Intanto altri produttori di energie rinnovabili protestano. Non per le lungaggini burocratiche, ma perché vedranno svanire gli incentivi assegnati dal Gse. Come i produttori di energia da biomasse solide, che contribuiscono per circa il 5 per cento alla produzione nazionale di elettricità e che usano come carburante gli scarti dei boschi e delle attività agricole.

Senza questi incentivi, dicono all’Associazione Ebs (Energia da biomasse solide), gli impianti non stanno in piedi.

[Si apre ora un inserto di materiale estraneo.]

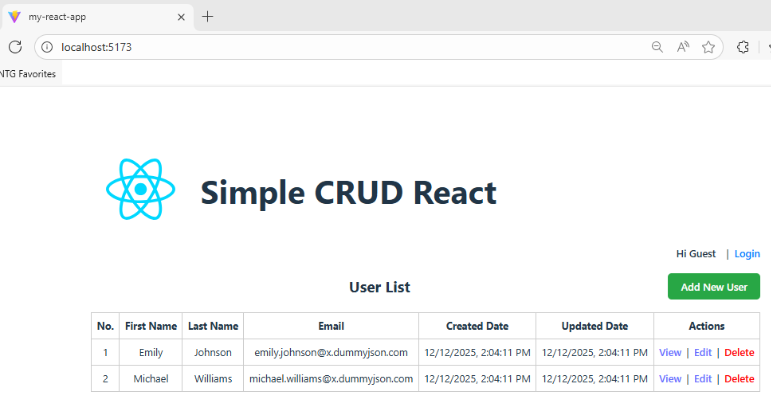This screenshot has height=402, width=771.
Task: Edit Emily Johnson's record
Action: coord(703,352)
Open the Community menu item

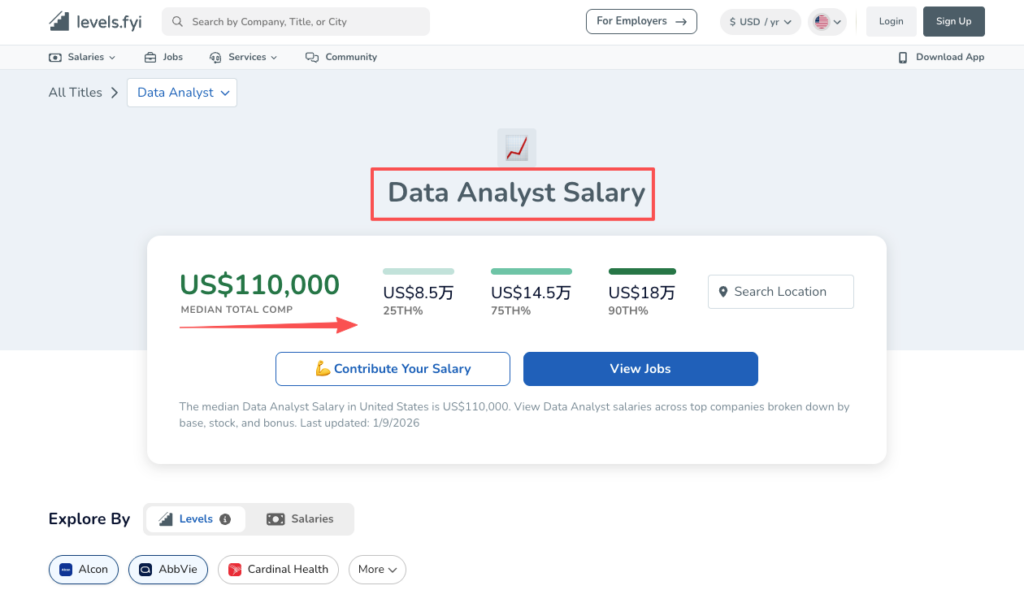point(341,57)
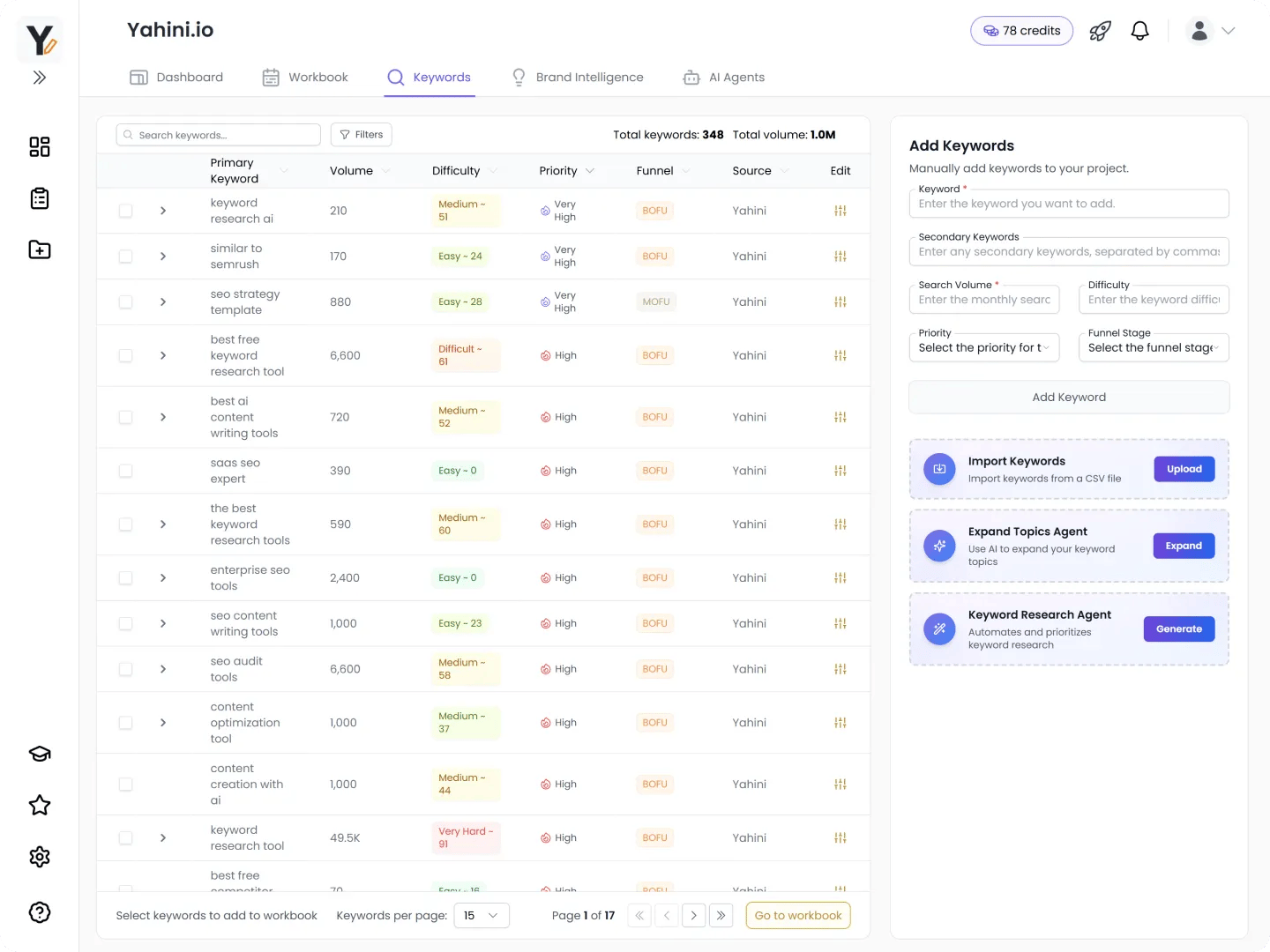1270x952 pixels.
Task: Open the keywords per page dropdown
Action: point(482,915)
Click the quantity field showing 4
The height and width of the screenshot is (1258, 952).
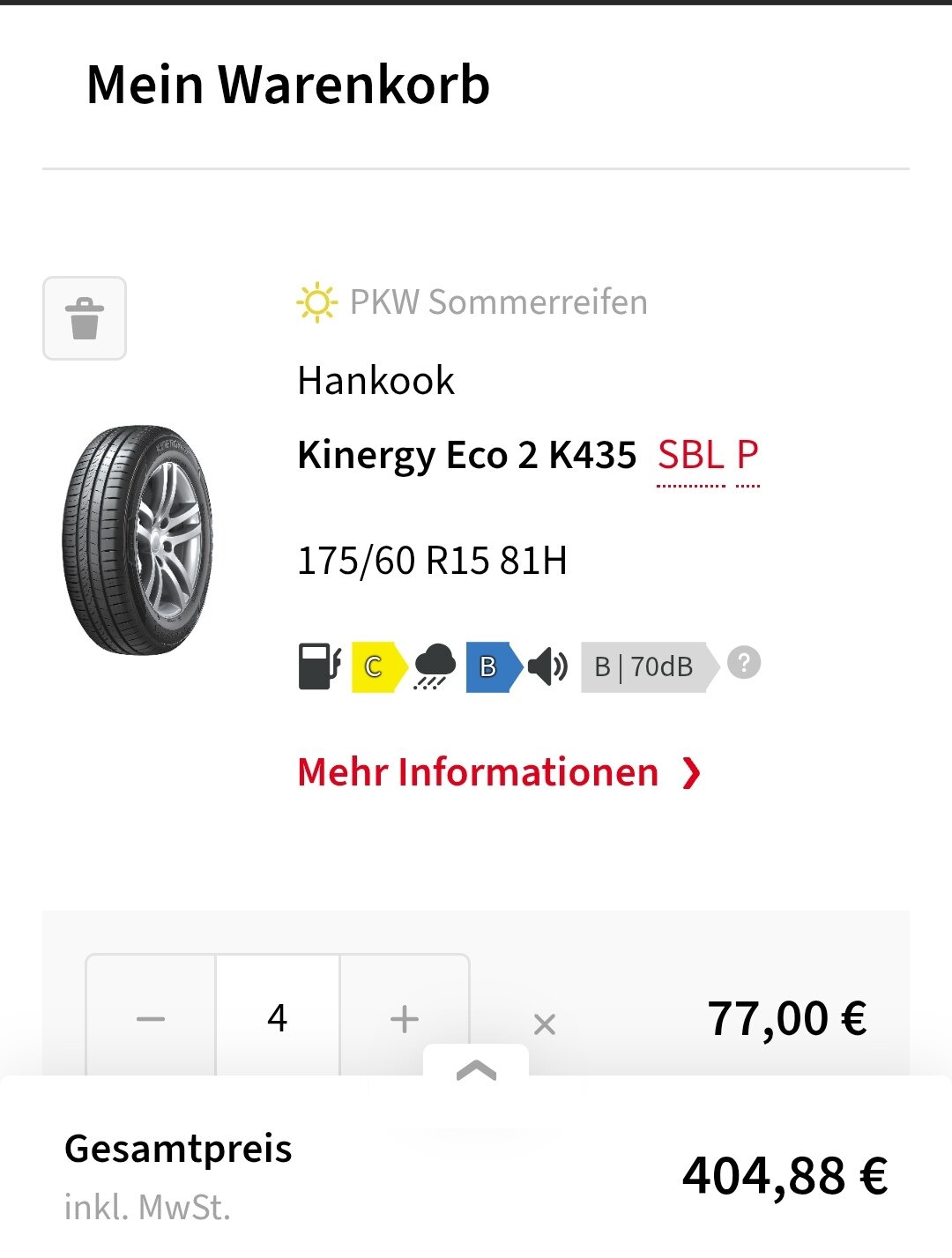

E sarebbe un danno perché indirettamente si colpirebbe la cura dei boschi o si spingerebbero le aziende agricole a bruciare i materiali di scarto.

In attesa che la politica faccia la sua sintesi e individui la soluzione per raggiungere gli obiettivi di produzione elettrica verde, la situazione del sistema elettrico nazionale è sempre più fragile e «in assenza di import, risulta non adeguato» ha spiegato Terna in una recente audizione al Senato.

La ragione è semplice: dal 2013 abbiamo dismesso impianti termoelettrici per 14 gigawatt ed entro il 2025 dovremmo chiudere le centrali a carbone, eliminando altri 7,2 gigawatt di produzione. Senza nuovi impianti, rinnovabili o no, dipenderemo sempre di più dall’importazione di elettricità dall’estero. O saremo in balia dei blackout.